1.  Figure out what is the one tool that feeds your creativity and is so essential that without it you feel naked and unprepared.  From now on, don’t leave home with out this tool!  This could be a sketchbook and pencils, a camera, a stitch project, knitting, or any other item that you find helps spark innovation and creativity.

“Twasser’s Pitcher Plant” detail
by Susan K. Lenarz

2.  Build up your tolerance for solitude.  Creation is generally a solitary process.  When you have solitude with a goal or purpose, it’s not debilitating.  Learn to accept quietness without loneliness.  Your goal/ idea/ purpose can be your companion.  Being alone is just a condition where no one else is around.  Being lonely is one way you can choose to feel about being alone.  Choose to feel inspired by your time alone instead.  Solitude is an unavoidable part of creativity.  Self-reliance is a happy by-product.

“Dennis on the Colorado” by Maria Winner
Fiber ($2500.)

3.  Face your fears regarding your creative endeavor.  While each of us will have different things that hinder us due to fear, I’d like to share my personal fears:

  • Someone will have done it before
  • I have nothing to say
  • Once executed it won’t be as good as in my mind
  • People won’t like my work– I (or my work) won’t be respected or appreciated
  • I’m not sure how to do it
  • It may take too much time
  • Cost
  • It’s self-indulgent
  • My family won’t support me or will feel I’m not there for them
“Dennis on the Colorado” detail by Maria Winner  [Isn’t this stitchwork exquisite?]

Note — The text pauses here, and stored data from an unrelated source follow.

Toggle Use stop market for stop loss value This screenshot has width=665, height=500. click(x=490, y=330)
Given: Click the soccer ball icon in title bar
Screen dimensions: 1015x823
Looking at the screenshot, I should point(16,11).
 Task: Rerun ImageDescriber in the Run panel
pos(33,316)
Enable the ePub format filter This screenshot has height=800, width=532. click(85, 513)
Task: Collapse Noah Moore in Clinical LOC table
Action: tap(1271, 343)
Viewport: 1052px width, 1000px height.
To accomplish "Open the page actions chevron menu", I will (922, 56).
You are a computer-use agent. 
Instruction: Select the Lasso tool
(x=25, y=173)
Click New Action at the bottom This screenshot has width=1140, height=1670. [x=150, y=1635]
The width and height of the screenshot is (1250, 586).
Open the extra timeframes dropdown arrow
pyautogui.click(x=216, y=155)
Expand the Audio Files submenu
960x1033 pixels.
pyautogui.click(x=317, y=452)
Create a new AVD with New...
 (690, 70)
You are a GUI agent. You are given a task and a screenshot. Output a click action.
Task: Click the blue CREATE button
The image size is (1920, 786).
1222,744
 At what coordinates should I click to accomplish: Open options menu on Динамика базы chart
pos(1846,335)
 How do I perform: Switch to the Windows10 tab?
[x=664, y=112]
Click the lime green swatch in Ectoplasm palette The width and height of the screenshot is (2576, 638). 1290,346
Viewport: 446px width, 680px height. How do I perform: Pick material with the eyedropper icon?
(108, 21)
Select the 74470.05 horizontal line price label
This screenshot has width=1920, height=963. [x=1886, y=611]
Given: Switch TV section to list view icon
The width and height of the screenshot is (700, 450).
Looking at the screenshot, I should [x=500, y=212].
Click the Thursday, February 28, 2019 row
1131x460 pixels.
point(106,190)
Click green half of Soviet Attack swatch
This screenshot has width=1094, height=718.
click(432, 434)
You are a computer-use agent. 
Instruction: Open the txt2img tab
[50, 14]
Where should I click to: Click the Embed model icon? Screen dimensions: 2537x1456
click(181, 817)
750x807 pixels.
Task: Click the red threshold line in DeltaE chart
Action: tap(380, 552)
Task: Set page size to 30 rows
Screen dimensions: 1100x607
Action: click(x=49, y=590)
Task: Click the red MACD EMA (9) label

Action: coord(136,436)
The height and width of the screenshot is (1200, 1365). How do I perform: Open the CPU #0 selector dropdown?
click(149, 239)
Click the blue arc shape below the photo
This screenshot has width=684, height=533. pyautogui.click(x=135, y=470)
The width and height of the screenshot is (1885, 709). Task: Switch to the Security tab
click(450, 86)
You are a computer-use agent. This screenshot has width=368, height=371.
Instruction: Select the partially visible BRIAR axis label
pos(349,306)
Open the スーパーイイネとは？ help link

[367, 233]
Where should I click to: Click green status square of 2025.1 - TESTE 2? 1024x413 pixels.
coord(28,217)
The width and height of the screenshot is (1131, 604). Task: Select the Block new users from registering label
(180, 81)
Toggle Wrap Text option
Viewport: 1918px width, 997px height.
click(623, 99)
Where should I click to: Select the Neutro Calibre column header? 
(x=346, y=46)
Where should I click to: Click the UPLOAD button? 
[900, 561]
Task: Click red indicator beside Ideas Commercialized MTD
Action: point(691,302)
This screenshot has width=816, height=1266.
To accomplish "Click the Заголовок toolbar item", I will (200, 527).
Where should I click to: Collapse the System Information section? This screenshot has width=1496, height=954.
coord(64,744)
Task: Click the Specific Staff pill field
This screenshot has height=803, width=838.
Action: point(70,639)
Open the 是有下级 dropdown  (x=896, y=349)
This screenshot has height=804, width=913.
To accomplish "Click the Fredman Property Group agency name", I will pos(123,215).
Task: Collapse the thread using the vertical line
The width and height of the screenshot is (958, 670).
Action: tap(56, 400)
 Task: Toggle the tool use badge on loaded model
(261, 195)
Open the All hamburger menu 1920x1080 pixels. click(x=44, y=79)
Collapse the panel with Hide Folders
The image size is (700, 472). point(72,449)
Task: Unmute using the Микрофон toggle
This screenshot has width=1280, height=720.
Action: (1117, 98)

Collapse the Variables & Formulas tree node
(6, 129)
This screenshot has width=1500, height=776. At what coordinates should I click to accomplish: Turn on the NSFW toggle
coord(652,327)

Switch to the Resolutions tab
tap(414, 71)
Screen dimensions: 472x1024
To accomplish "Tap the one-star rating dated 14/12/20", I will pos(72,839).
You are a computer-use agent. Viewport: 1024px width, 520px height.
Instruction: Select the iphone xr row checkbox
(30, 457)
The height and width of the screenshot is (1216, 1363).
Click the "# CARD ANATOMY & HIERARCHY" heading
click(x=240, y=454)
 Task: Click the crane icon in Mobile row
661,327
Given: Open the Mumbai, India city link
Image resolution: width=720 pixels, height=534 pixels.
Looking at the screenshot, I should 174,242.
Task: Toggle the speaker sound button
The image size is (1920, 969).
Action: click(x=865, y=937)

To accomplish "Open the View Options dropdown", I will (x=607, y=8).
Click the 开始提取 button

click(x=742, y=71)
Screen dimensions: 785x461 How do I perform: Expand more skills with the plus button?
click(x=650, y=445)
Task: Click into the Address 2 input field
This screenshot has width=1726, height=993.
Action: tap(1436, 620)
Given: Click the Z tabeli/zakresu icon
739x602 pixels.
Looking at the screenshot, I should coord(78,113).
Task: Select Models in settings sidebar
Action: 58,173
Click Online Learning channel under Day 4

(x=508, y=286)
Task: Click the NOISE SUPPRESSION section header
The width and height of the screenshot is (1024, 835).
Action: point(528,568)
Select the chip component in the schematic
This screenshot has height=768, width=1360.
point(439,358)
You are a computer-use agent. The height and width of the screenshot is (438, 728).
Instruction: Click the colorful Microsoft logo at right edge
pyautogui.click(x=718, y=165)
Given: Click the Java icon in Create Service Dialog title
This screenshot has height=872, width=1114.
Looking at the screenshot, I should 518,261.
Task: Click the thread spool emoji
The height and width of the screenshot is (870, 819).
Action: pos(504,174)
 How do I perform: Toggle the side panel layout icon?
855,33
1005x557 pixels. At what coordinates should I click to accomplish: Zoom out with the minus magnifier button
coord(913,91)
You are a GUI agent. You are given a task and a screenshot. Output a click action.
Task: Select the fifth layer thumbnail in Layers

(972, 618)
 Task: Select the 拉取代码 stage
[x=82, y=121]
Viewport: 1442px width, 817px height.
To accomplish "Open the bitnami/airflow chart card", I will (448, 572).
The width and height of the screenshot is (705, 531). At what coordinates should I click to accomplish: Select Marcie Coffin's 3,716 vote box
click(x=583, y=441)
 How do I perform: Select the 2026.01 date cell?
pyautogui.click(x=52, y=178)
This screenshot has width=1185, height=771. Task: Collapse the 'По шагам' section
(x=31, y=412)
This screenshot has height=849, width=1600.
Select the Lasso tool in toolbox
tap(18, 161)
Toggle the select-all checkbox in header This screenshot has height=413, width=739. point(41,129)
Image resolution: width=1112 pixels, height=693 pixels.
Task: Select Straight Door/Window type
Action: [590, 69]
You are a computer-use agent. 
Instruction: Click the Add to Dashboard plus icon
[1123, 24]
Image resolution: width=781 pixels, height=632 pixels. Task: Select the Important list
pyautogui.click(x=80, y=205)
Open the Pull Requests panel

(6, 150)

Whew!  While it’s hard to share these deeply held anxieties, once you can state your fears, you have the ability to examine and overcome them.  They will probably continue to raise their nasty head from time to time, but maybe they won’t have such sharp teeth.  For instance, I can look at my first fear “someone will have done it before” and recognize that all art has been done before… nothing is completely original.  My job is to breathe my own essence into my art and see what comes out of it.  I’ve largely tackled much of my fear of not knowing how to do something by taking classes, reading books, and watching tutorials… then by practice, practice, practice at the things I’ve learned.  So, you can see how getting in touch with your fears allows you to overcome them.

“Split Infinity” by Kathie R. Kerler
Fiber ($750.)

4.  Look at your life and find out what’s distracting you.  What can you give up for a week?  Try picking a thing or two and not doing it for a week… use the time instead to focus on your creative endeavor.  When you give something up (a distraction) it clears time and mental space to focus.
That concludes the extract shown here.